**What the task asks:**
All of the entries below must be copied out exactly.

════════════════

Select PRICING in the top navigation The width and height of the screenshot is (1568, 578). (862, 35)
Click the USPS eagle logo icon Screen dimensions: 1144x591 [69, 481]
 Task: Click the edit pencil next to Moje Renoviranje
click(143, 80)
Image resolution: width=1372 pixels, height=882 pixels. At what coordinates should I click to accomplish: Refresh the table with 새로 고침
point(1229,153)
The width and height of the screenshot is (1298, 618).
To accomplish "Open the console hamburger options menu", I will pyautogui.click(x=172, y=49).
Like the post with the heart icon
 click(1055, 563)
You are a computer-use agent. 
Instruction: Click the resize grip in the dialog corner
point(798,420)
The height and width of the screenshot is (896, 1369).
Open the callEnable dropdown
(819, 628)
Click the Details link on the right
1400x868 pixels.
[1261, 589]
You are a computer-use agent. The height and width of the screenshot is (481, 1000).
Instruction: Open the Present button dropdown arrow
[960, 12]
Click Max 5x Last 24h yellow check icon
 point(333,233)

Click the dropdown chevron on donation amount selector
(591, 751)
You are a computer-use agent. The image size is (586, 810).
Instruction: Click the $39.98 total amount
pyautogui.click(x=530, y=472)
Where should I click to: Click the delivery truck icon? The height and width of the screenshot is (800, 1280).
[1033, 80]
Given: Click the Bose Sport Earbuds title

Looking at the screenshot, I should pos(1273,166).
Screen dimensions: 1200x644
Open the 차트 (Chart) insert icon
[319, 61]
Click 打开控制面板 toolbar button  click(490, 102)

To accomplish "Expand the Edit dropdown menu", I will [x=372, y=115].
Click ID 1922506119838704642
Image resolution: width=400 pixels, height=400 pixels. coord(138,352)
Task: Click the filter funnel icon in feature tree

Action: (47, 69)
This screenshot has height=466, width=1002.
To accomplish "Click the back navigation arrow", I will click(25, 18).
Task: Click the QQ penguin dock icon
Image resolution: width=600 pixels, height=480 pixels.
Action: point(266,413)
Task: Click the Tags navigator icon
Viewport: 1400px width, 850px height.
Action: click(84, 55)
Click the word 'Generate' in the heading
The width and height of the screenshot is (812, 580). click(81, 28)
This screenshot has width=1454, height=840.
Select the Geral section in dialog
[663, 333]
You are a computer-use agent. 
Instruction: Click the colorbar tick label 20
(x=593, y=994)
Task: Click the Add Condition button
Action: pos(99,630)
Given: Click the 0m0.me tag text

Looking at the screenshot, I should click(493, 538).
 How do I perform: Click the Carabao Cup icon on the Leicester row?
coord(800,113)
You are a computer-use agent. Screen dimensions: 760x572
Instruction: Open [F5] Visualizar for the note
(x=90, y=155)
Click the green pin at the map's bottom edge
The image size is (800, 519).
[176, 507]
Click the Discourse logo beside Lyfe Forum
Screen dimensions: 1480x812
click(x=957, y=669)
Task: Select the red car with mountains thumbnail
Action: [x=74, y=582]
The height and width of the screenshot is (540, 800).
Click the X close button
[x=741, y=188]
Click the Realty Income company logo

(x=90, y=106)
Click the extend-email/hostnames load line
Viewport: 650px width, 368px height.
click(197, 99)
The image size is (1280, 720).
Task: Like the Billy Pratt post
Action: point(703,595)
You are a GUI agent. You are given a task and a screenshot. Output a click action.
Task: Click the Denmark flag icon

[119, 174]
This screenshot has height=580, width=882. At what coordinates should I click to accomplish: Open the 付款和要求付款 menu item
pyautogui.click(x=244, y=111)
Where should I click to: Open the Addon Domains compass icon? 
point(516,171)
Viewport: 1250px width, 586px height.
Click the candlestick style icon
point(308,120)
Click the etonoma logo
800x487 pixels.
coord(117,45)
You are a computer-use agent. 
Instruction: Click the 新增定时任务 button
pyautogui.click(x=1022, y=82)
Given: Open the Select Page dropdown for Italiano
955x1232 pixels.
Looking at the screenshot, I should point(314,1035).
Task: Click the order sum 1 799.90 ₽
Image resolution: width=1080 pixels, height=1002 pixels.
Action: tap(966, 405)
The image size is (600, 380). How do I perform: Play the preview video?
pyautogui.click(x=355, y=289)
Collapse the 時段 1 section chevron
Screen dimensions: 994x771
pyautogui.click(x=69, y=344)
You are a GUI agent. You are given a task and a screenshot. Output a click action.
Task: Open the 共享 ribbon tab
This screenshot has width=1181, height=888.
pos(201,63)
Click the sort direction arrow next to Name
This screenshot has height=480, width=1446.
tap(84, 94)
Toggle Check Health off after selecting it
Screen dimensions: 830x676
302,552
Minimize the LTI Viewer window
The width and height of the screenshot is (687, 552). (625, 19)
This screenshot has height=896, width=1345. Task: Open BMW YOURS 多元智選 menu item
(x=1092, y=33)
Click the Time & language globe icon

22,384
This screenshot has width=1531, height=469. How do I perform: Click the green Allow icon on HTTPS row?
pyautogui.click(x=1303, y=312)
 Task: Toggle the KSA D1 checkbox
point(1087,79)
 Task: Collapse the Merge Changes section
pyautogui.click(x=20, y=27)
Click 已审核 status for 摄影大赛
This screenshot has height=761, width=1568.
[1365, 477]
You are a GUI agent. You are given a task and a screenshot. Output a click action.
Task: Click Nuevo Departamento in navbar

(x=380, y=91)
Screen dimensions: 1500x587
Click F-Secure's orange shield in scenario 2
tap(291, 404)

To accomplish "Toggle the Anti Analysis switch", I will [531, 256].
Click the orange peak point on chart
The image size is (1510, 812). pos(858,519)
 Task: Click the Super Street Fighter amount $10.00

════════════════

**Response box:**
Select PRICING in the top navigation The width and height of the screenshot is (1568, 578). (862, 35)
Click the USPS eagle logo icon Screen dimensions: 1144x591 [69, 481]
 Task: Click the edit pencil next to Moje Renoviranje
click(143, 80)
Image resolution: width=1372 pixels, height=882 pixels. At what coordinates should I click to accomplish: Refresh the table with 새로 고침
point(1229,153)
The width and height of the screenshot is (1298, 618).
To accomplish "Open the console hamburger options menu", I will pyautogui.click(x=172, y=49).
Like the post with the heart icon
 click(1055, 563)
You are a computer-use agent. 
Instruction: Click the resize grip in the dialog corner
point(798,420)
The height and width of the screenshot is (896, 1369).
Open the callEnable dropdown
(819, 628)
Click the Details link on the right
1400x868 pixels.
[1261, 589]
You are a computer-use agent. The height and width of the screenshot is (481, 1000).
Instruction: Open the Present button dropdown arrow
[960, 12]
Click Max 5x Last 24h yellow check icon
 point(333,233)

Click the dropdown chevron on donation amount selector
(591, 751)
You are a computer-use agent. The image size is (586, 810).
Instruction: Click the $39.98 total amount
pyautogui.click(x=530, y=472)
Where should I click to: Click the delivery truck icon? The height and width of the screenshot is (800, 1280).
[1033, 80]
Given: Click the Bose Sport Earbuds title

Looking at the screenshot, I should pos(1273,166).
Screen dimensions: 1200x644
Open the 차트 (Chart) insert icon
[319, 61]
Click 打开控制面板 toolbar button  click(490, 102)

To accomplish "Expand the Edit dropdown menu", I will [x=372, y=115].
Click ID 1922506119838704642
Image resolution: width=400 pixels, height=400 pixels. coord(138,352)
Task: Click the filter funnel icon in feature tree

Action: (47, 69)
This screenshot has height=466, width=1002.
To accomplish "Click the back navigation arrow", I will click(25, 18).
Task: Click the QQ penguin dock icon
Image resolution: width=600 pixels, height=480 pixels.
Action: point(266,413)
Task: Click the Tags navigator icon
Viewport: 1400px width, 850px height.
Action: click(84, 55)
Click the word 'Generate' in the heading
The width and height of the screenshot is (812, 580). click(81, 28)
This screenshot has width=1454, height=840.
Select the Geral section in dialog
[663, 333]
You are a computer-use agent. 
Instruction: Click the colorbar tick label 20
(x=593, y=994)
Task: Click the Add Condition button
Action: pos(99,630)
Given: Click the 0m0.me tag text

Looking at the screenshot, I should click(493, 538).
 How do I perform: Click the Carabao Cup icon on the Leicester row?
coord(800,113)
You are a computer-use agent. Screen dimensions: 760x572
Instruction: Open [F5] Visualizar for the note
(x=90, y=155)
Click the green pin at the map's bottom edge
The image size is (800, 519).
[176, 507]
Click the Discourse logo beside Lyfe Forum
Screen dimensions: 1480x812
click(x=957, y=669)
Task: Select the red car with mountains thumbnail
Action: [x=74, y=582]
The height and width of the screenshot is (540, 800).
Click the X close button
[x=741, y=188]
Click the Realty Income company logo

(x=90, y=106)
Click the extend-email/hostnames load line
Viewport: 650px width, 368px height.
click(197, 99)
The image size is (1280, 720).
Task: Like the Billy Pratt post
Action: point(703,595)
You are a GUI agent. You are given a task and a screenshot. Output a click action.
Task: Click the Denmark flag icon

[119, 174]
This screenshot has height=580, width=882. At what coordinates should I click to accomplish: Open the 付款和要求付款 menu item
pyautogui.click(x=244, y=111)
Where should I click to: Open the Addon Domains compass icon? 
point(516,171)
Viewport: 1250px width, 586px height.
Click the candlestick style icon
point(308,120)
Click the etonoma logo
800x487 pixels.
coord(117,45)
You are a computer-use agent. 
Instruction: Click the 新增定时任务 button
pyautogui.click(x=1022, y=82)
Given: Open the Select Page dropdown for Italiano
955x1232 pixels.
Looking at the screenshot, I should point(314,1035).
Task: Click the order sum 1 799.90 ₽
Image resolution: width=1080 pixels, height=1002 pixels.
Action: tap(966, 405)
The image size is (600, 380). How do I perform: Play the preview video?
pyautogui.click(x=355, y=289)
Collapse the 時段 1 section chevron
Screen dimensions: 994x771
pyautogui.click(x=69, y=344)
You are a GUI agent. You are given a task and a screenshot. Output a click action.
Task: Open the 共享 ribbon tab
This screenshot has width=1181, height=888.
pos(201,63)
Click the sort direction arrow next to Name
This screenshot has height=480, width=1446.
tap(84, 94)
Toggle Check Health off after selecting it
Screen dimensions: 830x676
302,552
Minimize the LTI Viewer window
The width and height of the screenshot is (687, 552). (625, 19)
This screenshot has height=896, width=1345. Task: Open BMW YOURS 多元智選 menu item
(x=1092, y=33)
Click the Time & language globe icon

22,384
This screenshot has width=1531, height=469. How do I perform: Click the green Allow icon on HTTPS row?
pyautogui.click(x=1303, y=312)
 Task: Toggle the KSA D1 checkbox
point(1087,79)
 Task: Collapse the Merge Changes section
pyautogui.click(x=20, y=27)
Click 已审核 status for 摄影大赛
This screenshot has height=761, width=1568.
[1365, 477]
You are a GUI agent. You are given a task and a screenshot. Output a click action.
Task: Click Nuevo Departamento in navbar

(x=380, y=91)
Screen dimensions: 1500x587
Click F-Secure's orange shield in scenario 2
tap(291, 404)

To accomplish "Toggle the Anti Analysis switch", I will [531, 256].
Click the orange peak point on chart
The image size is (1510, 812). pos(858,519)
 Task: Click the Super Street Fighter amount $10.00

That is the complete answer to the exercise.